DevOps is practiced by everyone in high-velocity organizations, not just a dedicated team. It fosters collaboration among well-connected specialists.
Key Principles:
- Prioritize safety, containment, knowledge access, and freedom for both employees and customers.
- Value people over products and companies.
- Embrace lean principles (eliminating waste, pull over push, continuous improvement, small batches, experimentation).
- Accept failure as normal and focus on rapid recovery.
- Automate workflows ubiquitously.
- Foster diversity within the organization.
Getting Started:
- Declare your purpose: Publicly state your goals, including the people you serve, the product, and the desired change.
- Define your beliefs: Outline how specific behaviors lead to positive outcomes, incorporating industry-specific aspects.
- Build empowered teams: Give teams the authority and context to make decisions, supported by leaders who share the team's purpose and beliefs.
- Form diverse bonds: Network across departments to build consensus and gather feedback.
- Develop products with strong value propositions: Focus on solving problems and creating things people love, not just things they want.
- Build a roadmap: Start with a vision, incorporate customer feedback and innovation, and group features into themes with clear outcomes. Expect features to change, but themes to remain relatively stable.
- Include "delighters": Add unexpected features that enhance user experience.
- Build iteratively: Develop features in small, testable increments with frequent customer feedback.
- Manage risk through small batches: Reduce long-term risk by embracing near-term volatility and frequent validation.
- Don't worry about scale (initially): Focus on execution and addressing theoretical concerns later.
- Regularly demo progress: Showcase work weekly to stakeholders to build transparency and address potential concerns.
- Choose appropriate tools and languages: Employ polyglot programming, selecting the best fit for each task.
- Utilize source code control, bug tracking, and continuous integration: Maintain short-lived branches with frequent merges to the mainline.
- Follow the "rule of four eyes": Ensure multiple people review important changes.
- Write tests incrementally: Don't plan massive upfront testing; write tests continuously alongside development.

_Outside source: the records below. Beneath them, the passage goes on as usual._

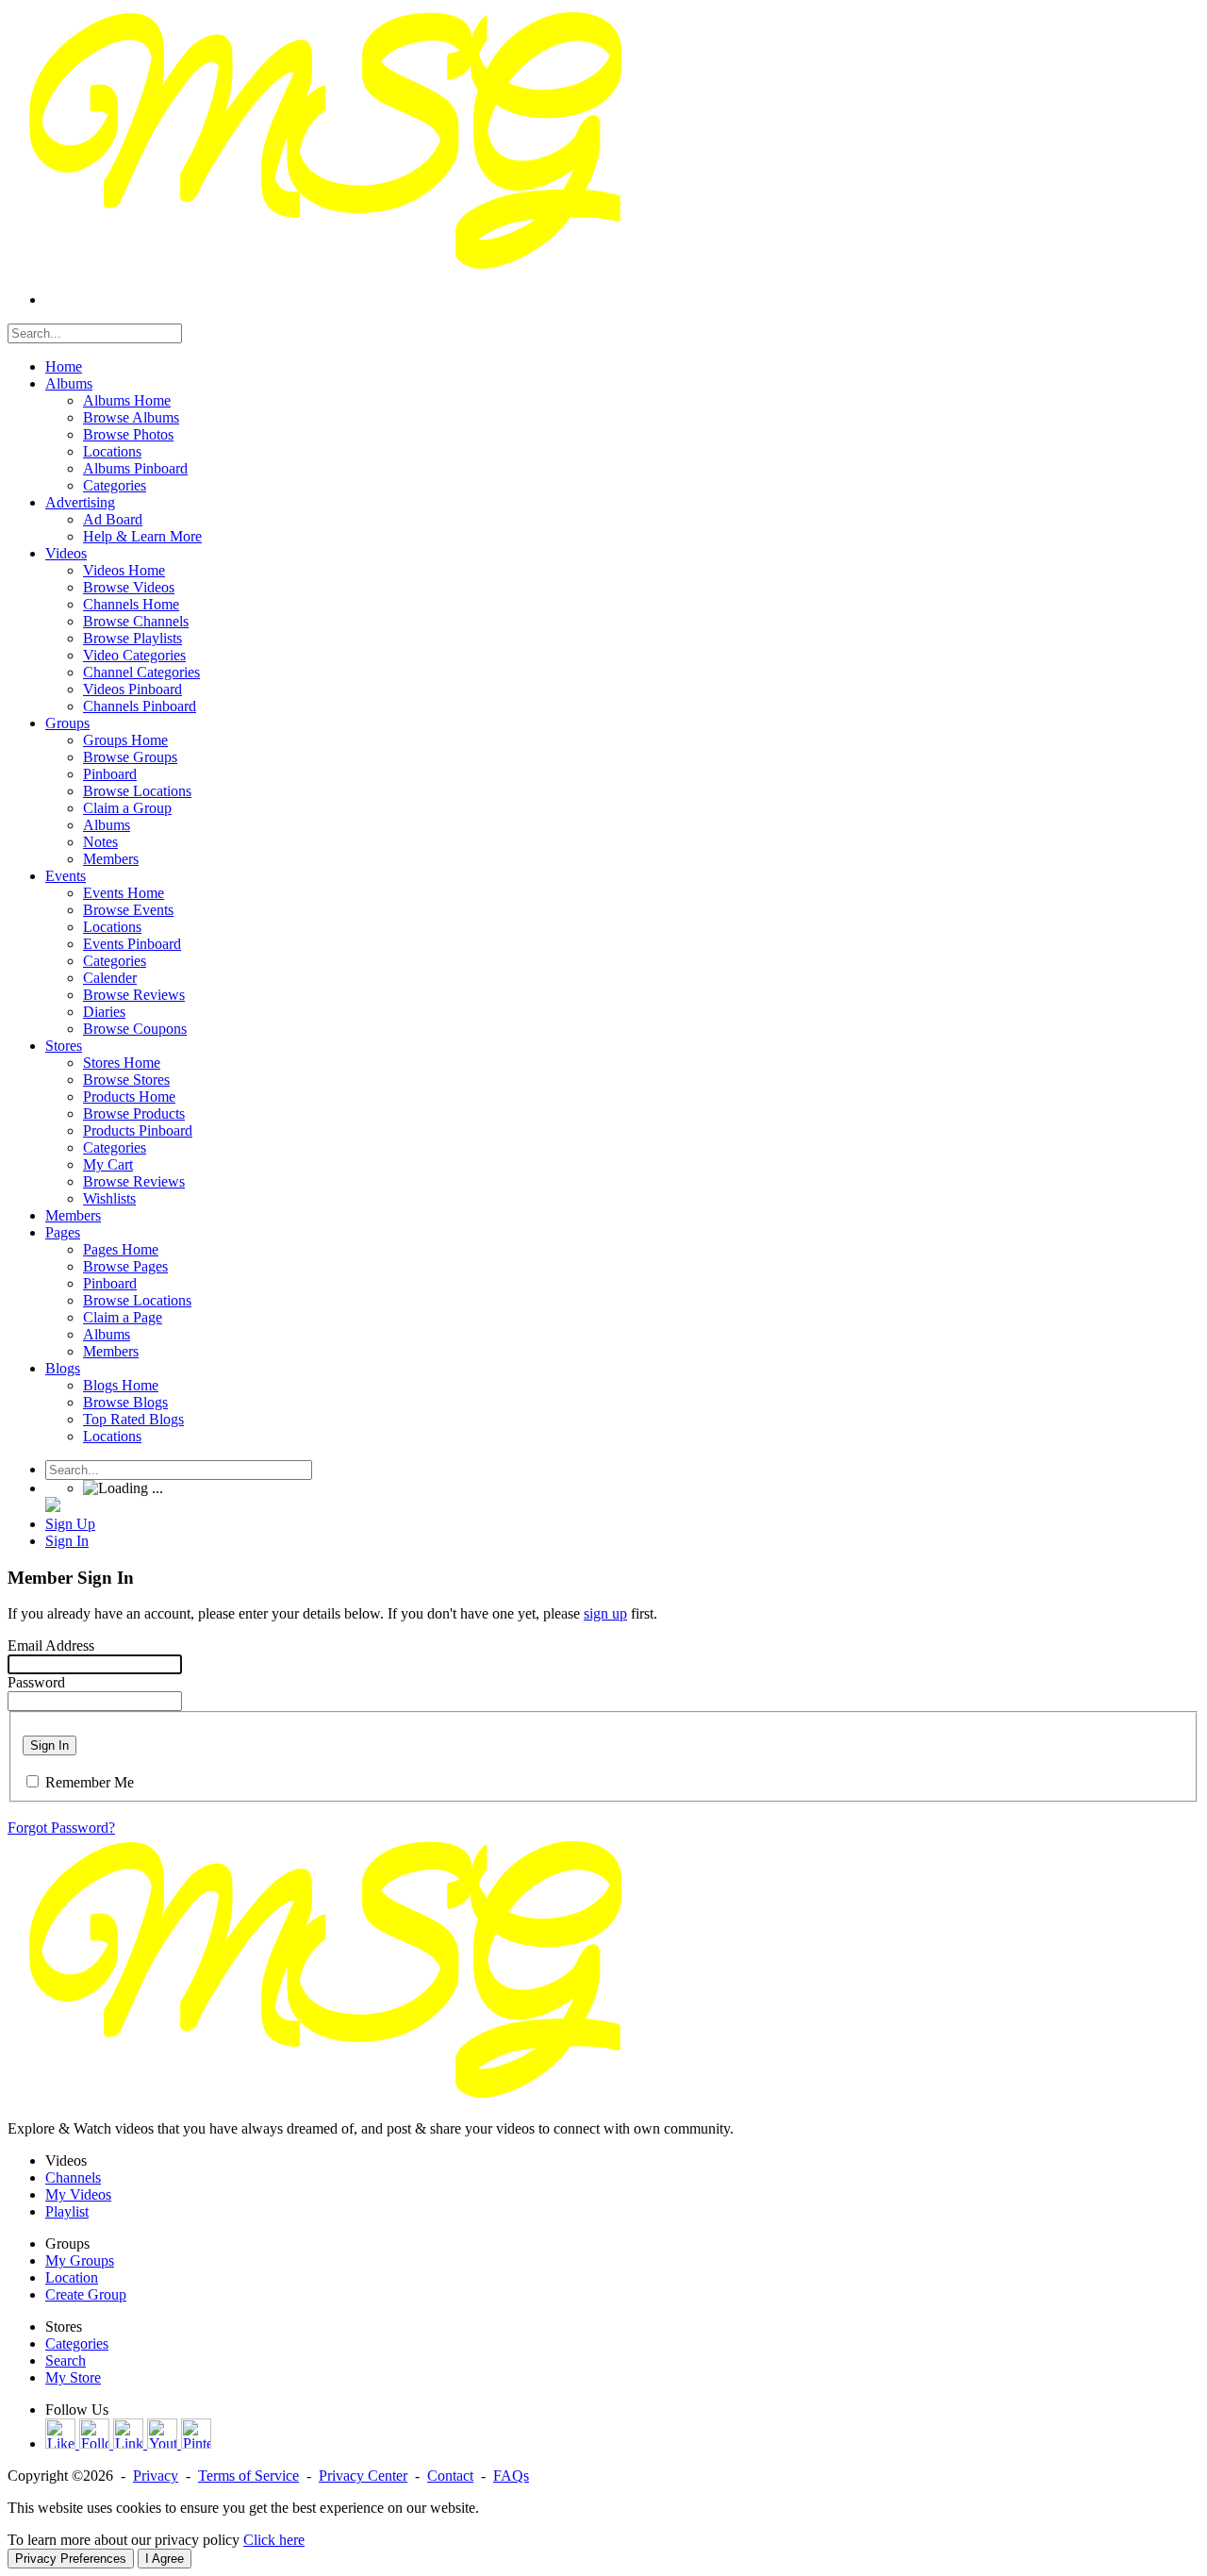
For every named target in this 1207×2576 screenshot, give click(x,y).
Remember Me (89, 1782)
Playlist (67, 2211)
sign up (605, 1613)
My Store (73, 2377)
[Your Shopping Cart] (52, 1507)
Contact (450, 2476)
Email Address (51, 1645)
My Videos (78, 2194)
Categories (76, 2343)
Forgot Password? (61, 1828)
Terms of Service (248, 2476)
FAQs (511, 2476)
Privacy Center (363, 2476)
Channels (73, 2177)
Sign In (49, 1745)
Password (36, 1682)
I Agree (164, 2558)
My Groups (79, 2260)
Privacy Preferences (70, 2558)
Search (65, 2360)
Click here (274, 2540)
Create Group (85, 2294)
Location (71, 2277)
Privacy (155, 2476)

- Practice continuous delivery: Always be ready to ship.
- Establish a single path for change: Maintain consistency in the process of moving code to production.
- Focus on availability: Minimize mean time to diagnose and repair failures.
- Collect meaningful metrics: Use high-resolution data with minimal systems.
- Plan for capacity: Graph key metrics, set limits, and anticipate future needs; auto-scaling is a reaction to failure, not a preventative measure.
- Alert only on actionable issues: Avoid excessive alerts that distract teams.
- Practice incident response: Use the OODA loop (Observe, Orient, Decide, Act) and conduct postmortems after unexpected incidents.
- Apply principles of scalable systems design: Treat systems as autonomous actors with clear promises and boundaries.
- Embrace humility: Recognize that others possess greater expertise in various areas.
- Focus on simplicity, extensibility, and reuse: Prioritize user simplicity, even if implementation is complex.
- Implement DevOps in a business context: Select a project, gather stakeholders, and apply the DevOps principles iteratively over an 8-week period, demonstrating progress weekly.
DevOps is a practice, not just a buzzword: It's about consistent application of principles and behaviors, adapted to individual contexts.